[Collected data entries]

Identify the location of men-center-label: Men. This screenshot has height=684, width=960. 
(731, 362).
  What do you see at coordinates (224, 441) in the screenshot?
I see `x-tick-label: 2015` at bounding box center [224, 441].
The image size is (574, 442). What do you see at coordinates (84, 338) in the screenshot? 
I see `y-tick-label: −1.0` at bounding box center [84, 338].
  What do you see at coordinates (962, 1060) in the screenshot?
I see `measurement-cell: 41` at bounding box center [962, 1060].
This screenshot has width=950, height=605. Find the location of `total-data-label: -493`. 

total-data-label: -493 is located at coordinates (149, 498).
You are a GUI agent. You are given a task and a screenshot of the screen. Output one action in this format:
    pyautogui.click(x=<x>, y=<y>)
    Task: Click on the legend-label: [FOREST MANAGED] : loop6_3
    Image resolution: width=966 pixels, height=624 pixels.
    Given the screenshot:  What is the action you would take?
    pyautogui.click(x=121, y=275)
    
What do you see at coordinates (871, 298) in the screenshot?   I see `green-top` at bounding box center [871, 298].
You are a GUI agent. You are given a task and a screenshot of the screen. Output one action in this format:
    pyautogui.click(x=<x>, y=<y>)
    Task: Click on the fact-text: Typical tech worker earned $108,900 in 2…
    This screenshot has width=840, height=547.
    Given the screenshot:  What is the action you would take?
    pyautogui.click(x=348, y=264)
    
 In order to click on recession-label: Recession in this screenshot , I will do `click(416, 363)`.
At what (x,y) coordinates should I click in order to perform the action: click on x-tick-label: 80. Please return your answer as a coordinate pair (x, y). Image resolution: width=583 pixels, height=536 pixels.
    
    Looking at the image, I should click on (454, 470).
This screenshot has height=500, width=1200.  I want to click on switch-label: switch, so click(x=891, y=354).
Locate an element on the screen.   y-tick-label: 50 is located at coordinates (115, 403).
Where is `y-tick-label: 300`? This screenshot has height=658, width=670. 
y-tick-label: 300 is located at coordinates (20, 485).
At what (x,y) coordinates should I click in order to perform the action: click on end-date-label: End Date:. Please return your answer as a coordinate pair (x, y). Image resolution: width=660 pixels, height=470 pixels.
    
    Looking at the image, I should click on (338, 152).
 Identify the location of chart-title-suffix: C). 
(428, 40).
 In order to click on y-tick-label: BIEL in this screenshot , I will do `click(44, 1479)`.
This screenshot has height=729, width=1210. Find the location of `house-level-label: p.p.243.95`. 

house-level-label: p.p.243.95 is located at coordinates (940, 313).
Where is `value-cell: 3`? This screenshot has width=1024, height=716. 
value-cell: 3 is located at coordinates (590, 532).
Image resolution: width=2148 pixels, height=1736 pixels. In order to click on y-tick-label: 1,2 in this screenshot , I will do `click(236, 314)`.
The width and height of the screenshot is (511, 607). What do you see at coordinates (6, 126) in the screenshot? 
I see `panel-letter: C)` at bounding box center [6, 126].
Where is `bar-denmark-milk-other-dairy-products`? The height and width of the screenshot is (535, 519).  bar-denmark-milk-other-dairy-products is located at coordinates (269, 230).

▸ **Exercise directions**
Please copy all of the records above word for word, keeping every line as it stands.

▸ **Answer section**
Identify the location of men-center-label: Men. This screenshot has height=684, width=960. 
(731, 362).
  What do you see at coordinates (224, 441) in the screenshot?
I see `x-tick-label: 2015` at bounding box center [224, 441].
The image size is (574, 442). What do you see at coordinates (84, 338) in the screenshot? 
I see `y-tick-label: −1.0` at bounding box center [84, 338].
  What do you see at coordinates (962, 1060) in the screenshot?
I see `measurement-cell: 41` at bounding box center [962, 1060].
This screenshot has width=950, height=605. Find the location of `total-data-label: -493`. 

total-data-label: -493 is located at coordinates (149, 498).
You are a GUI agent. You are given a task and a screenshot of the screen. Output one action in this format:
    pyautogui.click(x=<x>, y=<y>)
    Task: Click on the legend-label: [FOREST MANAGED] : loop6_3
    Image resolution: width=966 pixels, height=624 pixels.
    Given the screenshot:  What is the action you would take?
    pyautogui.click(x=121, y=275)
    
What do you see at coordinates (871, 298) in the screenshot?   I see `green-top` at bounding box center [871, 298].
You are a GUI agent. You are given a task and a screenshot of the screen. Output one action in this format:
    pyautogui.click(x=<x>, y=<y>)
    Task: Click on the fact-text: Typical tech worker earned $108,900 in 2…
    This screenshot has width=840, height=547.
    Given the screenshot:  What is the action you would take?
    pyautogui.click(x=348, y=264)
    
 In order to click on recession-label: Recession in this screenshot , I will do `click(416, 363)`.
At what (x,y) coordinates should I click in order to perform the action: click on x-tick-label: 80. Please return your answer as a coordinate pair (x, y). Image resolution: width=583 pixels, height=536 pixels.
    
    Looking at the image, I should click on (454, 470).
This screenshot has height=500, width=1200.  I want to click on switch-label: switch, so click(x=891, y=354).
Locate an element on the screen.   y-tick-label: 50 is located at coordinates (115, 403).
Where is `y-tick-label: 300`? This screenshot has height=658, width=670. 
y-tick-label: 300 is located at coordinates (20, 485).
At what (x,y) coordinates should I click in order to perform the action: click on end-date-label: End Date:. Please return your answer as a coordinate pair (x, y). Image resolution: width=660 pixels, height=470 pixels.
    
    Looking at the image, I should click on (338, 152).
 Identify the location of chart-title-suffix: C). 
(428, 40).
 In order to click on y-tick-label: BIEL in this screenshot , I will do `click(44, 1479)`.
This screenshot has height=729, width=1210. Find the location of `house-level-label: p.p.243.95`. 

house-level-label: p.p.243.95 is located at coordinates (940, 313).
Where is `value-cell: 3`? This screenshot has width=1024, height=716. 
value-cell: 3 is located at coordinates (590, 532).
Image resolution: width=2148 pixels, height=1736 pixels. In order to click on y-tick-label: 1,2 in this screenshot , I will do `click(236, 314)`.
The width and height of the screenshot is (511, 607). What do you see at coordinates (6, 126) in the screenshot? 
I see `panel-letter: C)` at bounding box center [6, 126].
Where is `bar-denmark-milk-other-dairy-products`? The height and width of the screenshot is (535, 519).  bar-denmark-milk-other-dairy-products is located at coordinates (269, 230).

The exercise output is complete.